─── 本文抜粋
シニア夫婦と犬1匹が自作キャンピングシェルで行く沖縄一周車中泊旅行記11今帰仁城サトウキビジュース

今帰仁城跡に行きました。壮大な城壁の曲線美と自然の織り成す風景に感動しました。最後の城主である攀安知の悲劇や歴史を知って風景を見る目も変わりました。帰りの売店で飲んだ生しぼりのサトウキビジュースは最高でした。

今帰仁城の最初の印象としてとにかく大きいです。約7.9haの広さは首里城に匹敵する規模だそうです。
今帰仁城跡は沖縄本島の北部、本部半島の北東部の今帰仁村(そん)にあります。標高約100メートルの丘の上にあって、周囲は自然豊かなやんばるの森に囲まれています。広場から平郎門(へいろうもん)に向かいます
全長約1.5kmにも及ぶ壮大な城壁が見えてきました。自然の地形に合わせて曲線を描く独特の美しいデザインです。
平郎門から入ります。入場料は600円です。
左右には敵の侵入を監視するための小窓が設けられた堅牢な造りとなっています。そこをくぐる時、頭上に横たわる巨大な天井の岩板は圧巻です。
整備された石段の両側に寒緋桜(カンヒザクラ)が植えられてこの時は12月でまだ咲いていませんが1月下旬から2月中旬は「今帰仁グスク桜まつり」が開催され、夜にはライトアップされた幻想的な夜桜を楽しむことができます。
──────
課題: 今帰仁城跡を訪ねた旅行記を、最後の文の次から書き継いでください。
─── データ一覧
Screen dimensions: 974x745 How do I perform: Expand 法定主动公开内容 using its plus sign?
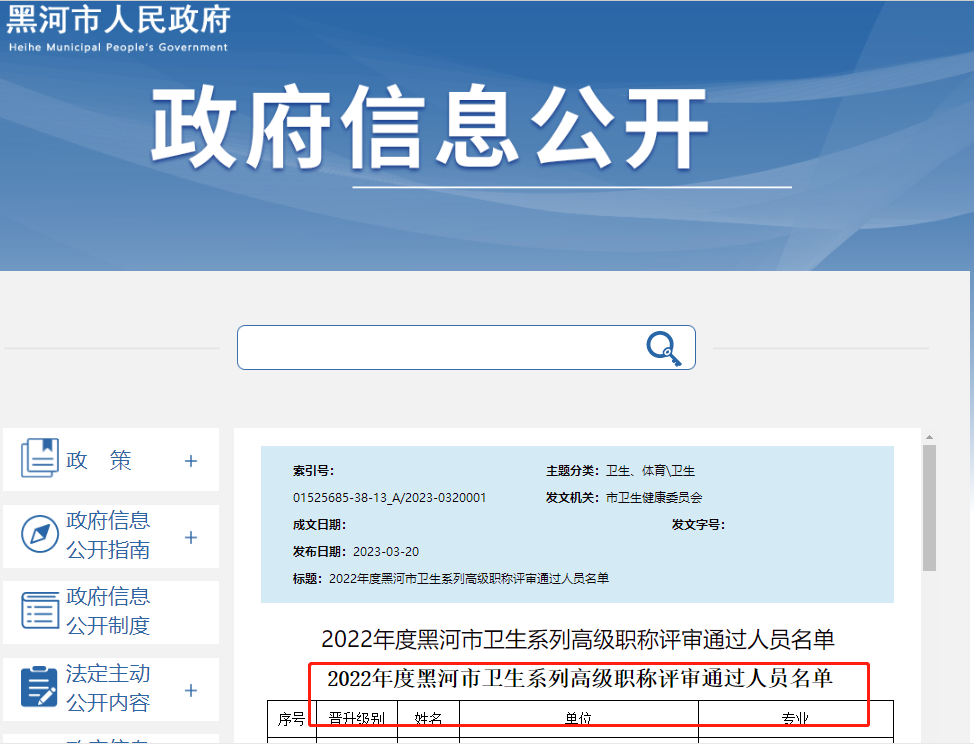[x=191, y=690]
──────
─── データ一覧
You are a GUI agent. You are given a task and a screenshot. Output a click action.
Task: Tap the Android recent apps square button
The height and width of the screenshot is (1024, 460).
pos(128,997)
──────
解答:
石段を登りきると御内原(うーちばる)に着きます。今帰仁城で一番高いところです。標高100mの丘の上なので、視界いっぱいに広がる東シナ海の青い海と水平線の向こうに離島も見えて、素晴らしい眺めです。
下を見ると8メートルもの高さの美しい曲線の城壁で囲まれた広い空間があります。内側は大隅(うーしみ)と言われる城内で一番広い郭で、
馬の骨や歯が大量に出土しており、戦時に備えて馬を養い、訓練した場所であったと考えられています。周りには緑豊かな山々が広がり、歴史と自然が織りなす絶景を堪能できます。
御内原(うーちばる)は、女性の神官(ノロ)による祈りの中心地という重要な儀式の場です。男子禁制で王家の聖域とされていました。
今帰仁城の中で最も高く外敵から最も守られた空間です。
沖縄では古来、祝女(ノロ)や聞得大君(きこえおおきみ)といった女性の神官たちが権威を持っていました。御内原(うーちばる)は琉球の宗教文化が女性中心であったことを物語る貴重な遺構です。
琉球では「神に最も近いのは女性」という世界観が存在し、宗教的・文化的・精神的なリーダーとして女性の地位が高いです。現代沖縄社会でもその伝統は残っていて、女性の家庭内・地域内においてのリーダーシップは大きいし、就業率や管理職登用率も全国平均よりかなり高いです。御内原(うーちばる)から本丸である主郭へ向かいます。ここは、かつて王が住んでいたとされる最も重要な場所です。 現在では、基礎の石が残るのみですが、当時の壮麗さを偲ぶことができます。
今帰仁城の最後の王である攀安知(はんあんち)王のエピソードです。沖縄本島がまだ一つの国ではなく、北山(ほくざん)、中山(ちゅうざん)、
南山(なんざん)という三つの勢力に分かれていた時代(三山時代)のことです。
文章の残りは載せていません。